In Their Cups Release Reading, Open Books, 9-26, 3 PM

Calling all drinkers, drink-makers, poets, poetry-readers, and anyone who is friends with anyone who fits in the above categories–which means, calling everyone. I was lucky enough to spend a chunk of the last year or so editing up a collection of poems about drinking places, drinks, and drinkers, and you’re lucky because said collection is coming out this month, and we’re having a big reading/party to celebrate. It’s going to be September 26th, at 3 pm, at Open Books here in Seattle (Open Books is at 2414 N. 45th St.
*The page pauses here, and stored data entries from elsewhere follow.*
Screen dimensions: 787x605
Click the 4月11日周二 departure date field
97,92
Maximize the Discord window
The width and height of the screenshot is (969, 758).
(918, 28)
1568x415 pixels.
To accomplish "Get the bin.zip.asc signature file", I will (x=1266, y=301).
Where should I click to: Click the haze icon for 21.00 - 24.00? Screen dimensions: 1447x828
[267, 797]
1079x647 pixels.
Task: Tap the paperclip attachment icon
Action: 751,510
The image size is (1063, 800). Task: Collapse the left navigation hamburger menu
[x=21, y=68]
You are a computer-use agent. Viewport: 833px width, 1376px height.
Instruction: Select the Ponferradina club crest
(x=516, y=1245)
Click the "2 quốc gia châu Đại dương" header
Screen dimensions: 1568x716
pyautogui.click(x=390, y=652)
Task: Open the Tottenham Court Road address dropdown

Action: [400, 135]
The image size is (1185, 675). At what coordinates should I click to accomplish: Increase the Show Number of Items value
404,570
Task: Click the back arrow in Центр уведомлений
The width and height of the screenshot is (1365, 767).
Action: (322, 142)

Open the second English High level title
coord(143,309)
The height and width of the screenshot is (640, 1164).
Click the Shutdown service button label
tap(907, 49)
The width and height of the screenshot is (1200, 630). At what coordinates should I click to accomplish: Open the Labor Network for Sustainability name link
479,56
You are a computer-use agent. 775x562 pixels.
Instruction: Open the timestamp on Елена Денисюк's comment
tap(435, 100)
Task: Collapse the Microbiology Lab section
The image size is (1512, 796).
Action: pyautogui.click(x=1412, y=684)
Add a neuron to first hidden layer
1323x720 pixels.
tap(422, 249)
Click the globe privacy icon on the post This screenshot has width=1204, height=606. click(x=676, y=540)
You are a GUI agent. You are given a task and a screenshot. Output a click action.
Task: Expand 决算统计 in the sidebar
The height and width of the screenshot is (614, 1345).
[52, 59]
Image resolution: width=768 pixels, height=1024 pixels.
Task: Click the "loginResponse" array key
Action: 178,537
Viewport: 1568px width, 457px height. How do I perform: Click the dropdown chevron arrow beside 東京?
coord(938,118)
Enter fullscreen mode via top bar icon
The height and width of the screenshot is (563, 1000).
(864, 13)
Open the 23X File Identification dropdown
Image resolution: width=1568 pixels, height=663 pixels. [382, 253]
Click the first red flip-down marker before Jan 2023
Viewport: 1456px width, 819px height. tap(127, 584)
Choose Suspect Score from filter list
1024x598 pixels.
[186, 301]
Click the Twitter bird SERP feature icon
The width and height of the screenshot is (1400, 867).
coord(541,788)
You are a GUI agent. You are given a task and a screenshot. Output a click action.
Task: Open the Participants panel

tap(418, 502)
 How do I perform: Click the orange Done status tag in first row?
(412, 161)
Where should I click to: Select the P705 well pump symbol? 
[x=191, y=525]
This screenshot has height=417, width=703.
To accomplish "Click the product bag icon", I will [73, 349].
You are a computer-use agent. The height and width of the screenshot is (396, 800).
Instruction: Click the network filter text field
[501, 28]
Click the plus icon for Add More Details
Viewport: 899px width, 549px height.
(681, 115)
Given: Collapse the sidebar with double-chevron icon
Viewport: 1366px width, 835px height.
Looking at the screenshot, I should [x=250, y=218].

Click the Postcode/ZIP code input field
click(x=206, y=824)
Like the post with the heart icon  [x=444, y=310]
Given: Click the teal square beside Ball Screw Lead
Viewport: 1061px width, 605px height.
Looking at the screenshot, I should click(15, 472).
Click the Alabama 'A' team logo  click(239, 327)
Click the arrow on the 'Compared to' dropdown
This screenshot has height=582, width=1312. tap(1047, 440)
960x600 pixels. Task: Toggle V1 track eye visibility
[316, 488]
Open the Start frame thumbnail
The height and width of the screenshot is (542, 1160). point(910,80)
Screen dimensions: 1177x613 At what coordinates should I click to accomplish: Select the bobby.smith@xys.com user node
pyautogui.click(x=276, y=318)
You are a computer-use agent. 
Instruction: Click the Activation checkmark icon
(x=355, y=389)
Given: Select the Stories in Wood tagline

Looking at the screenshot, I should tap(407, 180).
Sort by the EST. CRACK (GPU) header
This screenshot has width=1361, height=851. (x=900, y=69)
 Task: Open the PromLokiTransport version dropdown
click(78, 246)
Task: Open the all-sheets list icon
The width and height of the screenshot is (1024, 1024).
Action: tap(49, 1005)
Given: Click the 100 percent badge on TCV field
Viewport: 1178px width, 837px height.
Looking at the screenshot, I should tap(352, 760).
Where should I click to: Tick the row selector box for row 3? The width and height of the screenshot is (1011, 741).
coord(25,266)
Seattle, and the full reading listing is here).

 

Wait, though, jump back–I haven’t even told you the name yet. The anthology is called In Their Cups, and it features poets from hither and yon, poets who wrote in ancient times all the way up to poets who wrote a line yesterday. The whole idea behind the book (in a way) was to populate one giant bar with poets from throughout history, give them all some cocktails, and let them start spouting poems that would encompass the experiences of all drinkers. Did it work? You can find out by coming to the reading (or picking up the book, if you can’t make it). The reading will feature four of Seattle’s finest poets (and me) reading the poem they have in the book, plus a couple others from poets who couldn’t make it because they don’t live nearby, or don’t live at all anymore. The line-up includes:

  • Effervescent Emily Bedard
  • Action-packed Allen Braden
  • Jumpin’ jolly James Gurley
  • Awfully excited to be in such company A.J. Rathbun
  • One giant mystery guest

If you still aren’t sold, the full-on listing of poets who have poems on the pages of In  Their Cups is: A.J. Rathbun, Henry Aldrich, Thomas Bailey Aldrich, Guillaume Apollinaire, Emily Bedard, Bridget Bell, Allen Braden, Henry Carey, Richard Carr, Catullus, John Clare, Jaime Curl, Emily Dickinson, Philip Dow, Paul Laurence Dunbar, Stephen Dunn, Amy Fleury, Philip Freneau, Du Fu, Thomas Godfrey, Jeff Greer, James Gurley, Mark Halliday, Robert Herrick, Charles Fenno Hoffman, Oliver Wendell Holmes, Elizabeth Hughey, Richard Hugo, Christopher Janke, Jonathan Jonson, John Keats, J. Robert Lennon, John Lyly, William Maginn, Tod Marshall, Robert Hinkley Messinger, Dan Morris, Joseph O’Leary, William Olsen, Cesare Pavese, Li Po, Francesco Redi, Arthur Rimbaud, Ed Skoog, Gerald Stern, George Walter Thornbury, Chase Twichell, and Royall Tyler.

 

See you on the 26th friends and neighbors and local poetic drunkards.

May 18, 2010

Be the First on Your Block to Get Drunk and Read Poems

Maybe, just maybe, you live on a block of drinking poetry readers. If so, you’re lucky (and maybe sleepy, too, as poetry and drinking combined lead some to stay up all night). If not, or even (and maybe moreso) if so, then I want to let you know about the book that will change your life, and have you drinking and reading poems for days. The trick is (and this is how you can be a trendsetter, instead of a trend follower) that the book isn’t even out yet, but is pre-orderable, so you can be the first person you know to get it. It’s called In Their Cups: An Anthology of Poems About Drinking Places, Drinks, and Drinkers. I’d tell you about it in detail, but A: I edited it, so am bias’d, and B: I want to save some of my gushing for when it comes out proper, and C: the wonderful poet Richard Jackson already said this about it:

“Souls of poets dead and gone,” goes the line from Keats, but AJ Rathbun’s wonderful In Their Cups brings them back, at least for a few more drinks, and we too are invited in. And what company we enjoy: we can imagine classic poets as diverse as Catullus and Du Fu speaking to polar opposite modernists like Cesare Pavese and Appollinaire, perhaps interrupted here and there by diverse contemporary voices such as Mark Halliday and William Olsen. Rathbun has created a unique imaginary world here, adding a couple of his own fine poems to the conversation, where we can hear, with Richard Hugo, the “dusty jukebox crackling” on every page. This is a book you’ll want to raise a glass to.

 

Now, don’t be scared if you don’t cozy up with poets on an every day basis—you’re going to love it. I promise. Read it with drink in hand, and you’ll probably never put it down, until you fall down. Which is saying something.

 

PS: Want to see an actual poem that’s in the book to get you going? Check out here, and here.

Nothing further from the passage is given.